De nombreux endroits sont toujours marqués par les pillages et les dégâts de ces derniers mois : dans les bureaux de la préfecture par exemple, la taule du toit a été enlevée, les portes et le mobilier ont été volés. Nous avons dû faire avec les moyens du bord et bricoler des chaises et des tables de fortune, avec des bouts de bois et de planches.
Je suis fréquemment en contact avec les représentants de la Séléka à Bria et j’ai le sentiment qu’ils sont à notre écoute ; en tout cas nous ne subissons aucune pression de leur part. Ils ont l’air totalement conscients qu’une poignée de leurs éléments sont incontrôlés et tentent, sans forcément y réussir, d’endiguer ce phénomène.
"Ils ‘réquisitionnent’ tous les bœufs"
Albert (pseudonyme) est un habitant de Kaga Bandoro, une grande ville du centre nord du pays.
La situation reste précaire, principalement à cause des réquisitions de bêtes par les membres de la Séléka. La plupart des animaux que possèdent les agriculteurs avaient été offerts par le précédent gouvernement pour développer l’activité agricole. La Séléka s’approprie leurs bœufs en leur expliquant que c’est parce que la politique de l’ancien gouvernement était mauvaise. Et s’ils n’obtempèrent pas, ils se font tirer dessus.
Le problème ne s’arrête pas là : une fois ces bêtes ‘réquisitionnées’, ils les font brouter dans les champs de manioc qu’ils confisquent également aux paysans. Avec ces bœufs, mieux nourris et donc plus gros, ils peuvent donc gagner beaucoup plus d’argent. Mais le manioc est l’aliment principal de la population. Or c’est le moment de l’année où les paysans doivent absolument cultiver leur terre. Si rien n’est fait, dans les deux mois à venir il y aura une grave crise alimentaire à Kaga Bandoro.
"À Bangui, on garde du cash en permanence au cas où il faudrait partir…"
Ange Ngassenemo habite dans la capitale Bangui. Il s’occupe d’un centre pour les enfants des rues.

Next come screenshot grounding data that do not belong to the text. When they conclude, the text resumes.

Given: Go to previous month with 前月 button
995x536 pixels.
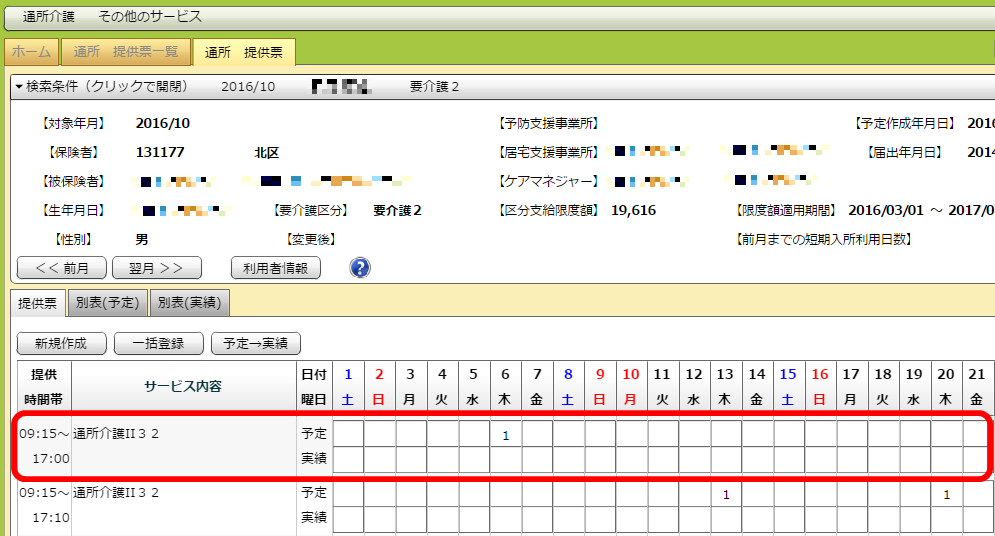Looking at the screenshot, I should pyautogui.click(x=62, y=268).
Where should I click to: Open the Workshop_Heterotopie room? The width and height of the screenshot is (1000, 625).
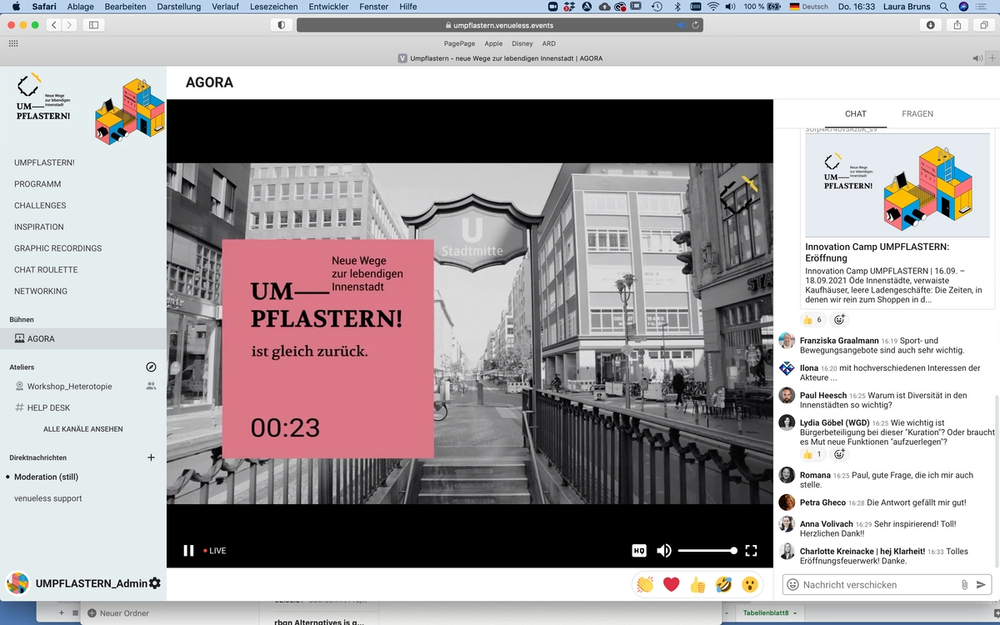(x=69, y=386)
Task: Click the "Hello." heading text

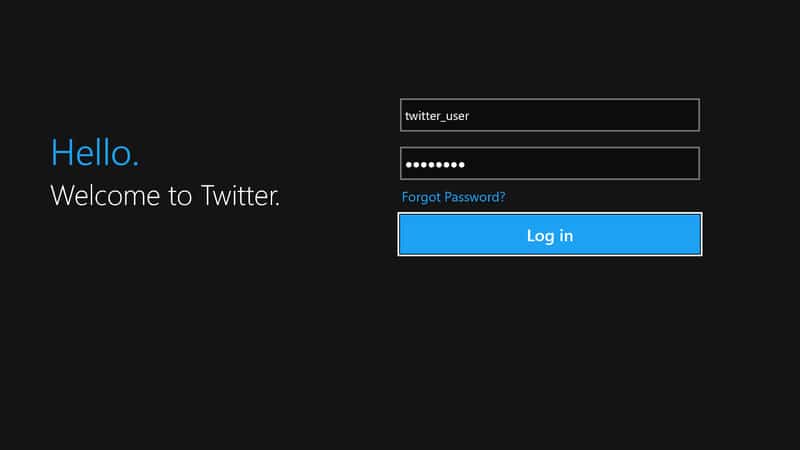Action: [95, 153]
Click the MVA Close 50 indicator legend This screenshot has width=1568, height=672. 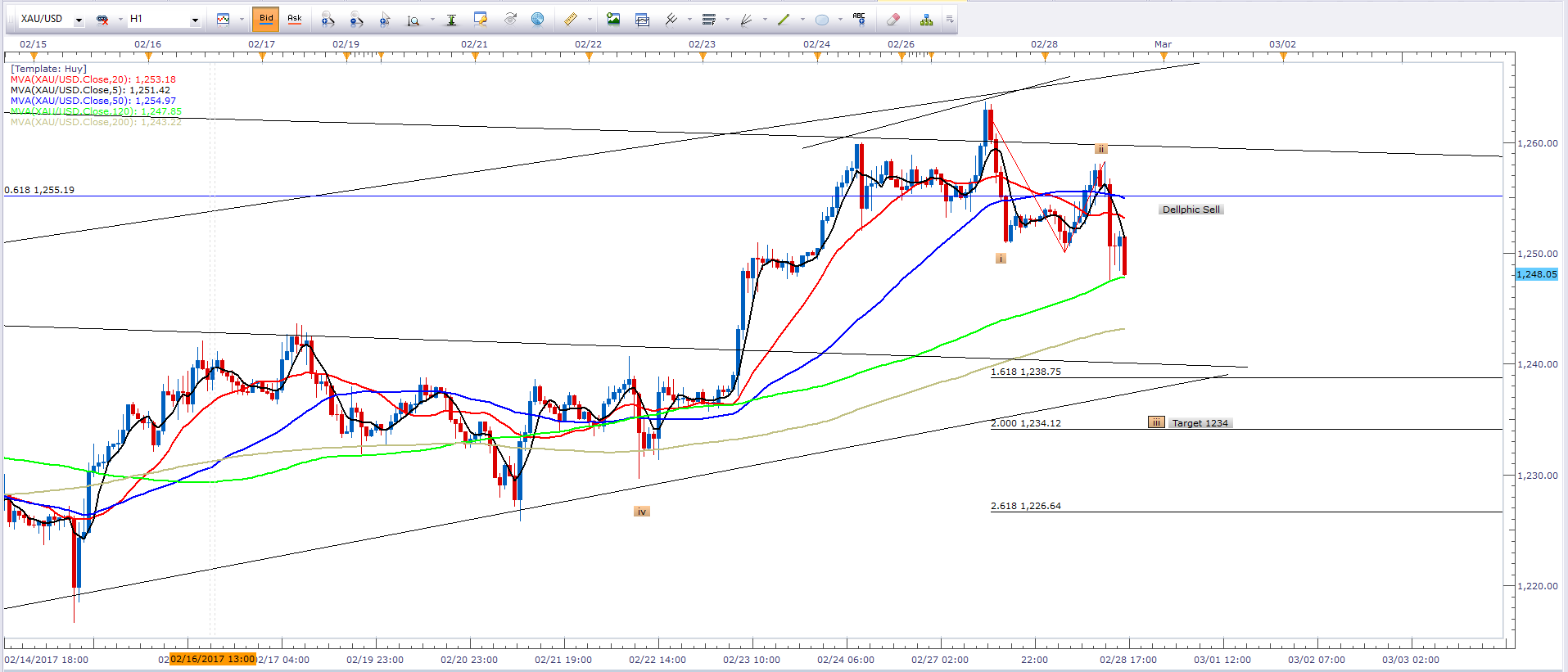point(93,101)
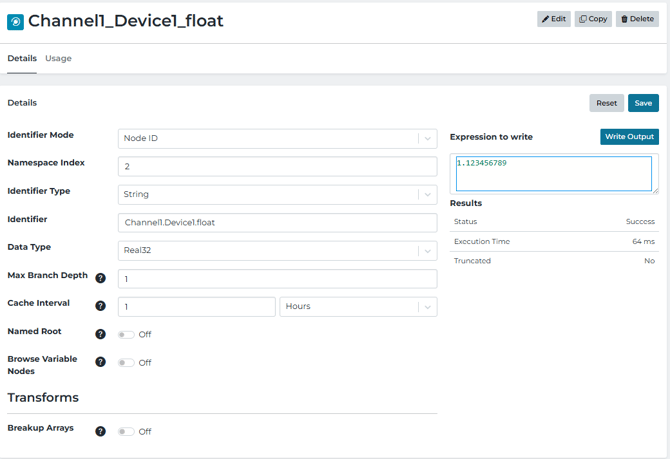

À Bangui, la situation s’est un peu améliorée, et on observe une timide reprise des activités administratives et commerciales. Mais pour tout dire, on boite encore : les gens sont encore très marqués par le couvre-feu qui avait été imposé, la plupart n’osent pas sortir après 18 heures [officiellement, les couvre-feu ont été levés dans la capitale]. Et il n’y a pas une semaine sans qu’on apprenne qu’un taxi a été braqué.
On a le sentiment que la situation est bloquée : la plupart des habitants conservent beaucoup de monnaie liquide sur eux au cas où, demain, il faudrait partir. Les administrations ne fonctionnent toujours pas correctement : il est fréquent que les fonctionnaires rentrent chez eux en début d’après-midi car ils n’ont rien à faire.
Il n’y a plus trop d’incidents dans le centre-ville, comme durant les premiers mois, mais dans les faubourgs on continue d’entendre des coups de feu. Des hommes de la Séléka commettent toujours des vols une fois la nuit tombée.